Task objective |
Check each line of the listing below for the string "Expand", and give only how many lines hold it.

(Available records Opens)

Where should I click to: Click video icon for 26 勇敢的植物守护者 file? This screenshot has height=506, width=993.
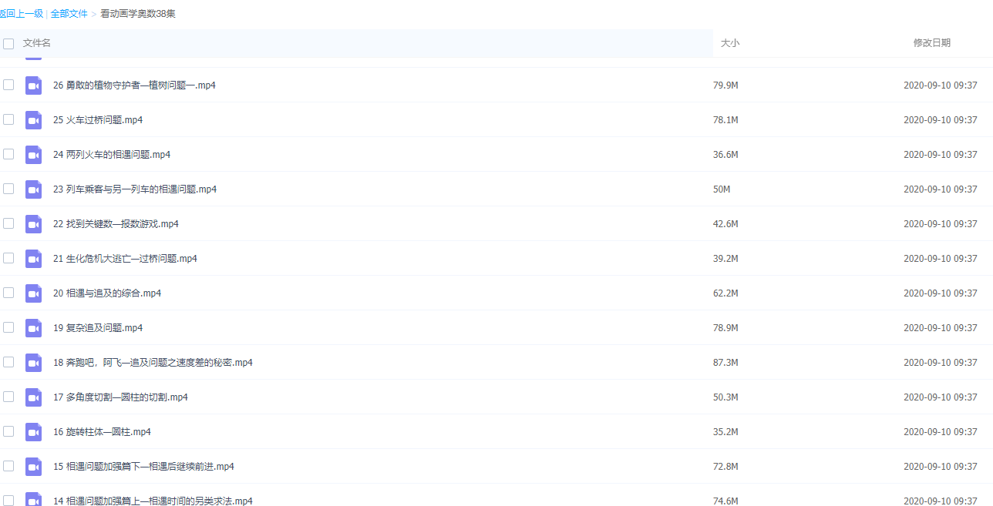pos(33,85)
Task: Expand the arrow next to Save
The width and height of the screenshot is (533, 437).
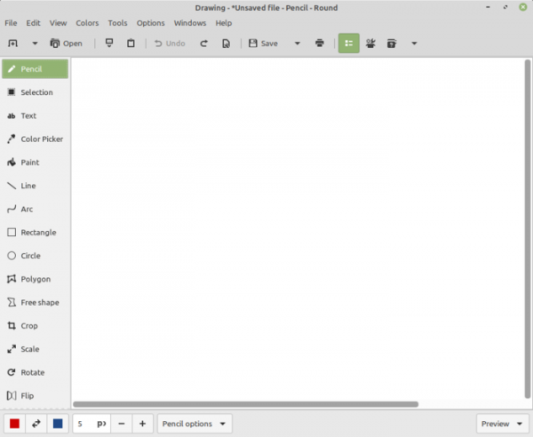Action: (297, 44)
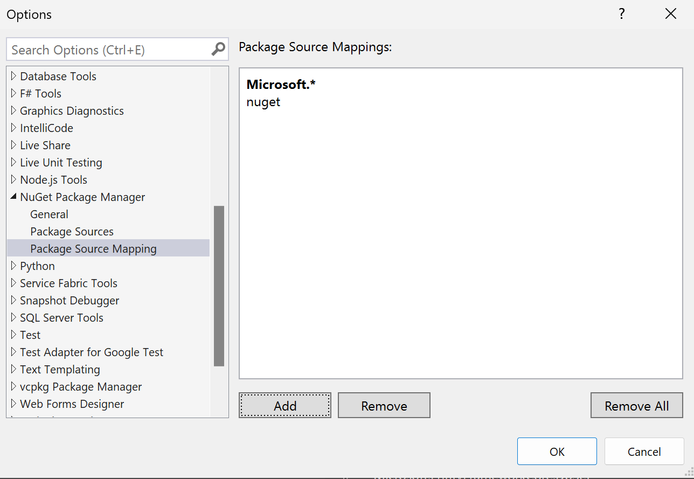Click Remove All mappings button

[636, 406]
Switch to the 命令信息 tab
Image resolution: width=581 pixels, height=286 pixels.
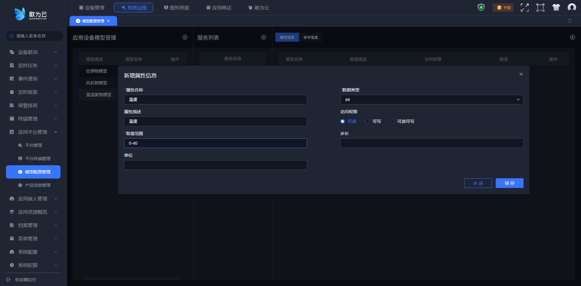click(310, 38)
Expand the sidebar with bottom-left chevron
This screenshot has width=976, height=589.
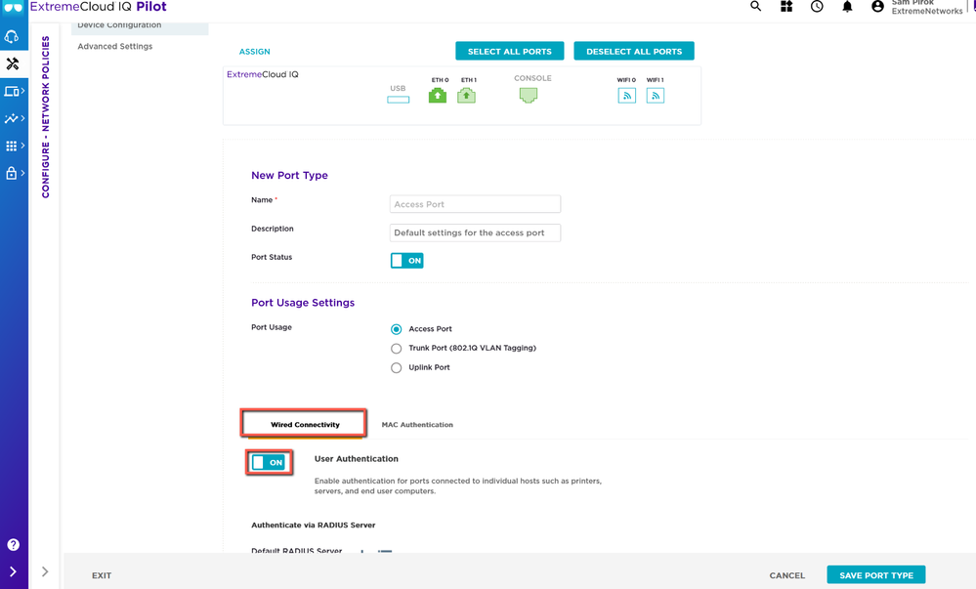point(14,571)
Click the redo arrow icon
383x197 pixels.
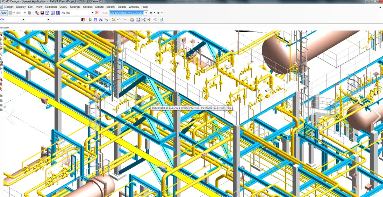coord(124,19)
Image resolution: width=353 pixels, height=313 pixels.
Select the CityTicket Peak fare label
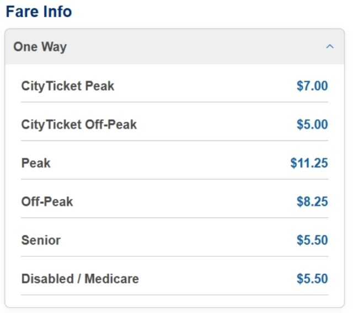point(68,86)
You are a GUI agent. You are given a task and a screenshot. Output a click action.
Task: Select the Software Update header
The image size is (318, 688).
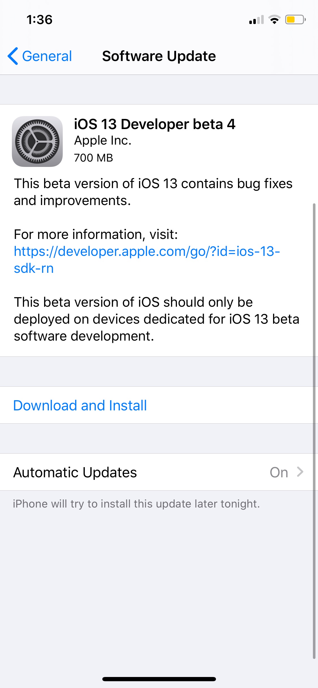point(159,56)
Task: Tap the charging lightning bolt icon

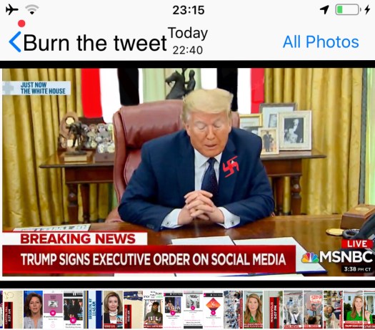Action: (x=367, y=10)
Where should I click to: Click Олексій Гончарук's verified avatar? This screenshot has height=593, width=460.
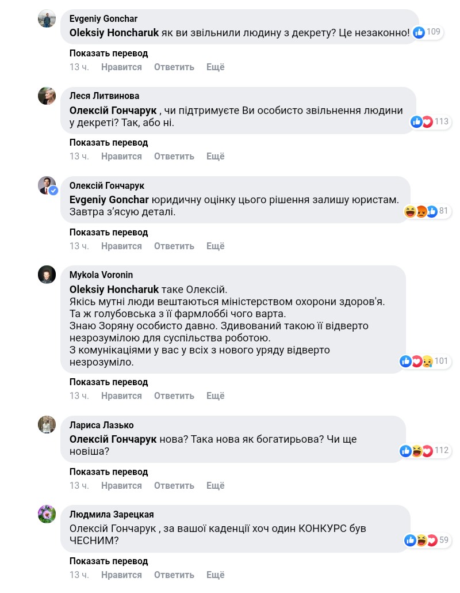[47, 185]
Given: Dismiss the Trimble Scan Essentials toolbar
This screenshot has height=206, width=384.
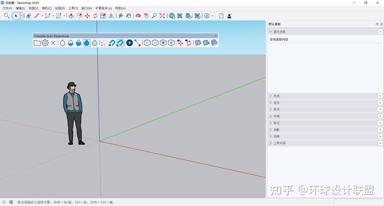Looking at the screenshot, I should pyautogui.click(x=216, y=35).
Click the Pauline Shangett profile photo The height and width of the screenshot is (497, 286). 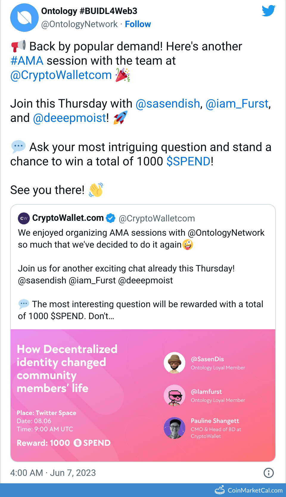pos(175,428)
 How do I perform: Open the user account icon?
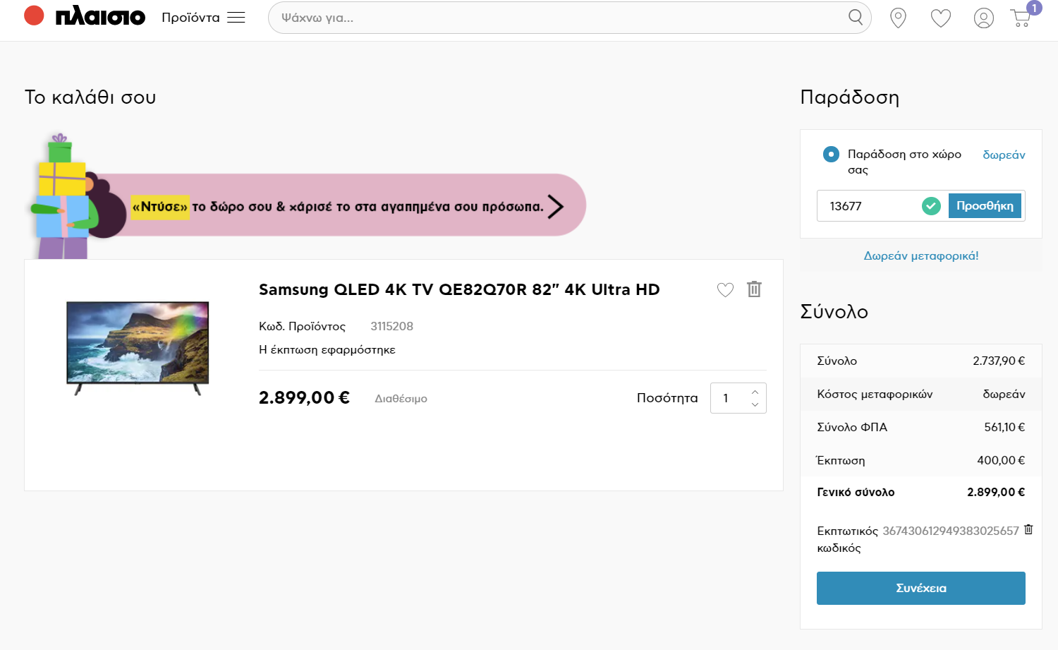click(983, 18)
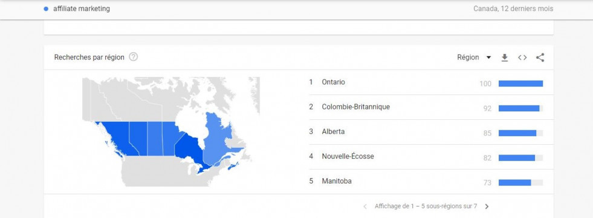Download the regional search data
The height and width of the screenshot is (218, 593).
pyautogui.click(x=505, y=58)
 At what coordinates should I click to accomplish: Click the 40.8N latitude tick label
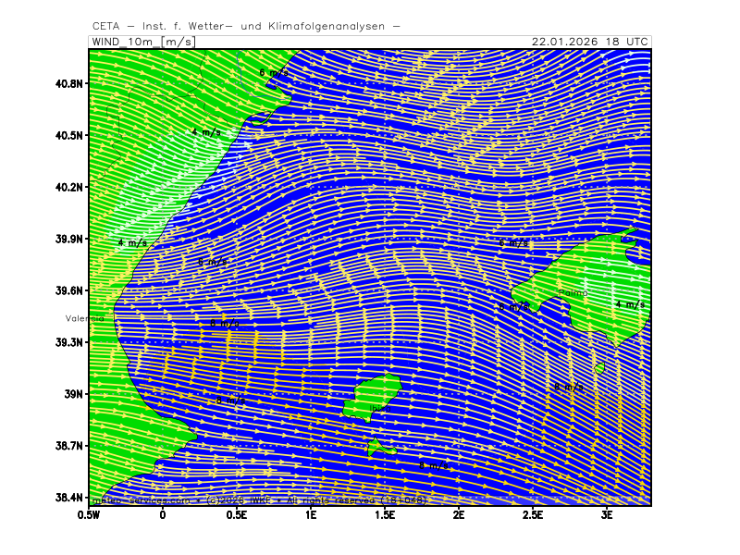pyautogui.click(x=69, y=83)
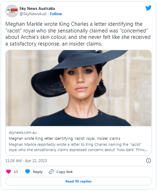Click the skynews.com.au domain label
The image size is (157, 191).
pos(23,132)
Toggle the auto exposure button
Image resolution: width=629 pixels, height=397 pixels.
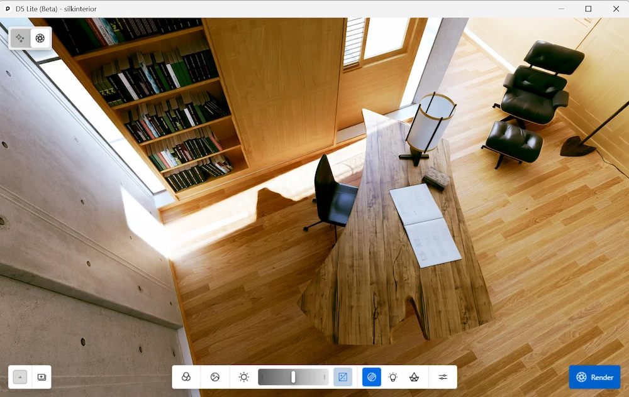pyautogui.click(x=343, y=377)
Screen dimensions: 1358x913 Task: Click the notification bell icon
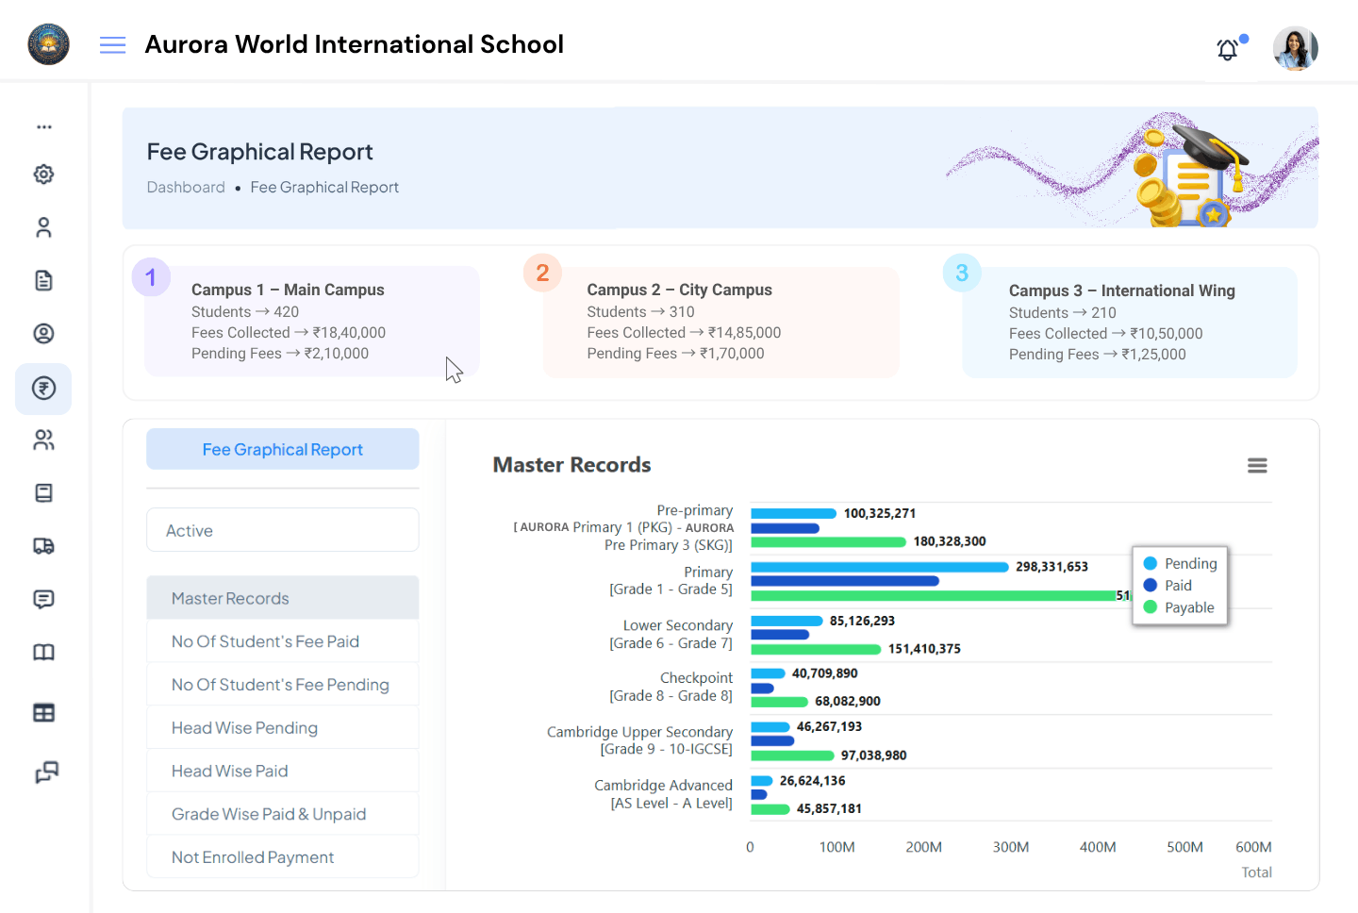(x=1227, y=49)
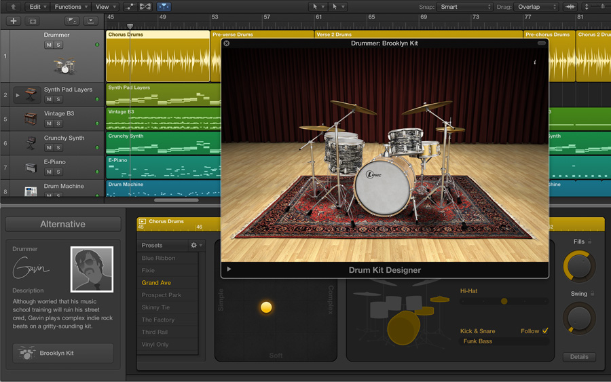Viewport: 611px width, 382px height.
Task: Click the Brooklyn Kit button
Action: pos(62,353)
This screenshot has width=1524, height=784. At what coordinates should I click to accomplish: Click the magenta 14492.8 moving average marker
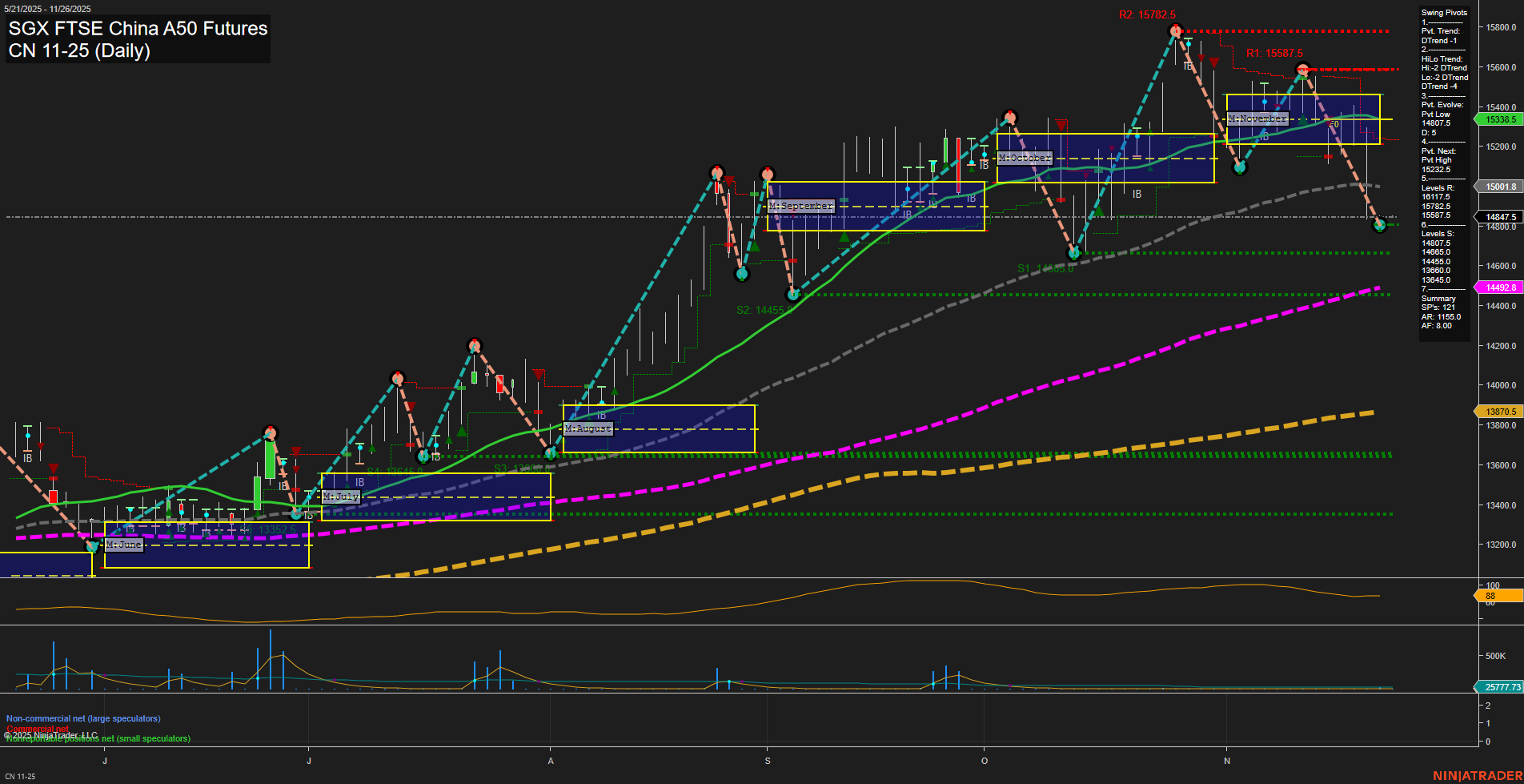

(Available records Closes)

Written response |
2